→ **Extract provided**:
------------------------------------------------------------------------
Chinese Vehicle Market Grows by One-Third in 2010 on Back of Government Incentives

Published: 18 January 2011
China's vehicle market grew by 32.4% in 2010, spurred by government incentives, strong economic growth, and a healthy dose of pent-up demand.

IHS Global Insight Perspective

 

Significance

China remained the largest vehicle market and producer in the world for the second year running during 2010.

Implications

Given the removal of some of the previous incentives and the higher base of comparison, 2011 is set to see more tempered growth.

Outlook

China's vehicle market is expected to grow by between 10% and 15% this year and will remain the largest global market for the foreseeable future.

Sales of Chinese passenger vehicles—classified as sedans, sport utility vehicles (SUVs), and multi-purpose vehicles (MPVs) by the Chinese Association of Automobile Manufacturers (CAAM)—rose 33.8% year-on-year (y/y) in 2010 to 13,897,083 units, according to data from the industry body. Total industry volumes (TIVs), including heavy commercial vehicles (HCVs), rose 32.4% y/y to 18.06 million units as China remained the world's biggest automotive sales and production region for the second straight year. December's passenger car sales growth slowed to 18.6% y/y to 1.3 million units and TIVs rose 17.9% y/y to 1.66 million units. CAAM's outlook for the market in 2011 is for growth of between 10% and 15%, tempered by the high base of comparison, the withdrawal of government subsidies, and limits on car purchases introduced in Beijing. Commenting on December's sales result, Rao Da, secretary-general of the China Passenger Car Association (CPCA), said: "The rules to curb car purchases [in Beijing] also pushed up sales in the last month of the previous year and although the oil price keeps rising, customers are still eager to buy cars."

Meanwhile, production at the TIV level rose in line with sales, by 32.4% y/y to 18.26 million units in 2010, according to CAAM, while output rose 22.3% y/y in December to 1.87 million units.
------------------------------------------------------------------------
→ **What is asked**:
1: Which factors does the article on China's 2010 vehicle market give as tempering CAAM's growth outlook for 2011? List every one.
2: Do these statements agree with the article on China's 2010 vehicle market? Answer yes or no for each, and quote the words that decide it.
(a) December's passenger car sales grew faster year-on-year than full-year 2010 passenger vehicle sales.
(b) Production at the TIV level reached 18.26 million units in 2010.
(c) Rao Da is secretary-general of the Chinese Association of Automobile Manufacturers.

→ **Dataset excerpt**:
------------------------------------------------------------------------
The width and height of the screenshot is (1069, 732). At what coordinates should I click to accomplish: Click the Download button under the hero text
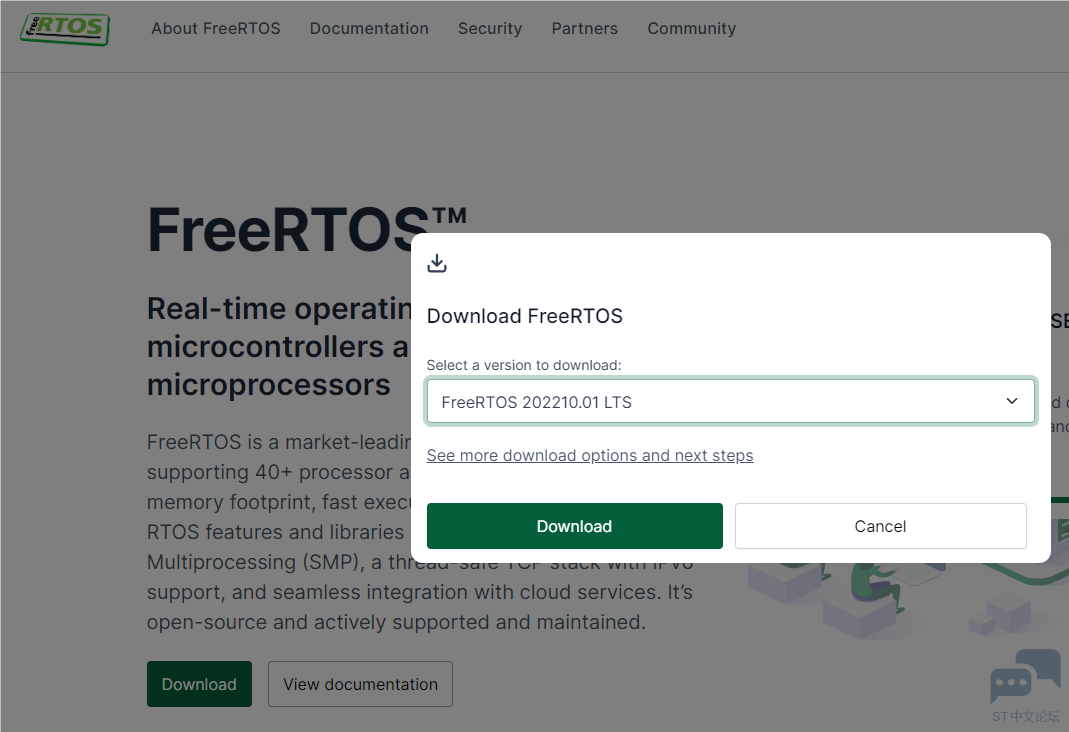coord(199,684)
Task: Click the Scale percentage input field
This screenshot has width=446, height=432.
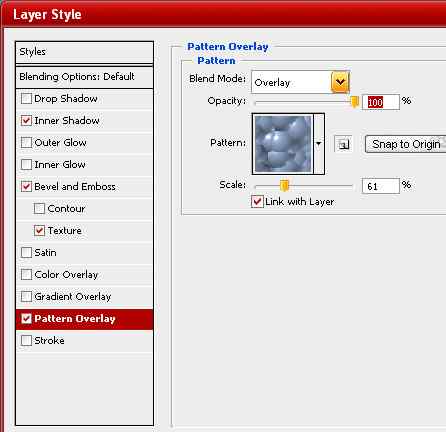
------------------------------------------------------------------------
→ **Responses by task**:
1:
- The high base of comparison
- The withdrawal of government subsidies
- Limits on car purchases introduced in Beijing

2:
(a) No. "December's passenger car sales growth slowed to 18.6% y/y," while passenger vehicle sales "rose 33.8% year-on-year (y/y) in 2010."
(b) Yes. "production at the TIV level rose in line with sales, by 32.4% y/y to 18.26 million units in 2010"
(c) No. "Rao Da, secretary-general of the China Passenger Car Association (CPCA)"